On Thursday night, dozens of teens are set to graduate from the academy, where they'll be turning the trauma they experience on city streets into change by taking the lessons learned at the academy back to their communities.
Jalen Martinez, 17, one of the graduates, says he just wants to make sure kids in his community feel safe doing everyday, mundane things like riding their bikes or going to school.
"I'm coming from a family of about 10 that are just cousins and uncles that live with me here in Massachusetts," said Martinez. "You've got the higher class and you have the lower class in the South End and I live kind of in the middle, between everything."
Martinez says being in the middle of everything has never been easy. While his mother and grandmother did everything they could to shield Martinez from violence, the fear of it always lingered in the back of his mind.
"I was about ten and it was my brother's close friend who had gotten stabbed to death," said Martinez. "As a little kid I was scared to walk to the bus stop thinking it could be me next and I was only nine or ten years old and last year my friend Chad got shot and killed."
For many in similar situations, the Boston Teen Academy offers support for teens aged 14 to 18 with a six-week training which includes lessons in conflict resolution, community policing and goal setting.
For Martinez, the teen academy is a step in the right direction to his dream of becoming a police officer.
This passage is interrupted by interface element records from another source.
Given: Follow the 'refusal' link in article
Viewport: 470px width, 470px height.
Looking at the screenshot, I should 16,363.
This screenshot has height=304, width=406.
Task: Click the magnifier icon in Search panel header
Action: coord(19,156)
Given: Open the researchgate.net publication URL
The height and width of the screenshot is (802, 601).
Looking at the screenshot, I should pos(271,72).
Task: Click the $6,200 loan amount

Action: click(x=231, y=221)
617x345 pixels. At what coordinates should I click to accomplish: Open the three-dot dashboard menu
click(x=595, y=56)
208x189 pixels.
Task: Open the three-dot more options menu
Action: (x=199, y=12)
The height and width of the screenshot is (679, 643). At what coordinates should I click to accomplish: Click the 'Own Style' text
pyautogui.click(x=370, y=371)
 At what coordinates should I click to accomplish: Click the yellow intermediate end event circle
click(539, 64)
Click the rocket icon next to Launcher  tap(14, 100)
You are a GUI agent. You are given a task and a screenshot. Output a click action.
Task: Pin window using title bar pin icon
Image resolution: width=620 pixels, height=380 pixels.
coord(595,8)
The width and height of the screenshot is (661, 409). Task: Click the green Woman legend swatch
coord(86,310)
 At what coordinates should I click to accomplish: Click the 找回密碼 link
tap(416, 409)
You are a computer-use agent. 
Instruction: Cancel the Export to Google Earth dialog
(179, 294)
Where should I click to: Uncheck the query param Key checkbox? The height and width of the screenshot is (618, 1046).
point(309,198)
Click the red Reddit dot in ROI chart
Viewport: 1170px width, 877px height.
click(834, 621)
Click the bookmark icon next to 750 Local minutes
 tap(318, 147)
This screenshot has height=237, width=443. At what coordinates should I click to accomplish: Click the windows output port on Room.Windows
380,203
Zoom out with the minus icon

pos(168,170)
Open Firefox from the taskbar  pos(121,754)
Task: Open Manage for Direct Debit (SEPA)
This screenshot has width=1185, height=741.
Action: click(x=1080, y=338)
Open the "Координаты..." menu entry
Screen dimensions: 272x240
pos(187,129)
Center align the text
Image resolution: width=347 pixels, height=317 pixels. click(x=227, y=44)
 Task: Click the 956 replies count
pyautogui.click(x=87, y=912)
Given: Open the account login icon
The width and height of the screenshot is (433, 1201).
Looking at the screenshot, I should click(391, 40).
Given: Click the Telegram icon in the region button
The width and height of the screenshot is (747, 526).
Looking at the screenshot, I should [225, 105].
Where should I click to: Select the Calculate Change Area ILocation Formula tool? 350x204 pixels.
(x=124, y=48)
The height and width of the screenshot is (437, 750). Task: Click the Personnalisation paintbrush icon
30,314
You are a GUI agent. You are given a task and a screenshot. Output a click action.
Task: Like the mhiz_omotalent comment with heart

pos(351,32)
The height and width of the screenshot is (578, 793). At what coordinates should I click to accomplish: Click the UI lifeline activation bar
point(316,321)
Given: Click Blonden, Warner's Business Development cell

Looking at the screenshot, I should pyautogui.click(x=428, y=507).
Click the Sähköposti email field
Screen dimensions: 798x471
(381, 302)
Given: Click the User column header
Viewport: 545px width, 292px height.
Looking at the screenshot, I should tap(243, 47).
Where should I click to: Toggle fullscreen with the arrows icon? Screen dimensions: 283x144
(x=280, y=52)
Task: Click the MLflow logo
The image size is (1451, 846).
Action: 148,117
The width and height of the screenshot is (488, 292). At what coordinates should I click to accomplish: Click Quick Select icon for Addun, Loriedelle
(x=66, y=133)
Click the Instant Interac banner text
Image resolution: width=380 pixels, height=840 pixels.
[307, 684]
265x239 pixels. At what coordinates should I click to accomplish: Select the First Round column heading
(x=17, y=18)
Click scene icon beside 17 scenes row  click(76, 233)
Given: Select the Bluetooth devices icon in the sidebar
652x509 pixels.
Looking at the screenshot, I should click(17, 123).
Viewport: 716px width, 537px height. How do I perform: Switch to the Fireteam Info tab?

"Being a police officer, it gives me a small position of power to let them know there's no reason to be scared," said Martinez.
As he graduates from the Boston Police Teen Academy, Martinez will be entering his senior year of high school, and has already set his eyes on going to UMass Amherst, Northeastern or UMass Boston.
Maya Nunes, of Dorchester, has also spent the last six weeks at the teen academy. Nunes told Boston 25 News one of her long-term goals is to eventually become Boston's first female Cape Verdean police commissioner.
"There's a lot of gang activity and all the youth follow the men who are in the gangs and see them as the best examples of who they want to be," said Nunes. "It's very difficult, last summer one of my friends died. Three boys in my neighborhood died and one recently died this year as well due to gang violence."
Nunes first learned about the teen academy from her mom and immediately applied to be a part of it. As excited as she is about the program, she says she hasn't told the people in her neighborhood.
"It makes me feel disappointed that I'm really scared because I don't know who to talk to, who to trust because those who I thought were my friends when I was younger are no longer my friends and they're the ones who could actually put me in danger."
Over the course of the training, Nunes says she's built relationships with others just like her.
"It gave me empowerment as a woman," said Nunes. "If I'm able to show these men in the academy that I have the potential to be something greater than they are, that I have the potential to do the same thing when I go out in the real world."
Nunes is currently a rising freshman at Bridgewater State University who has big plans for the future.
"Move up in the ranks and hopefully [I'll be] the first female Cape Verdean commissioner in the city of Boston," said Nunes.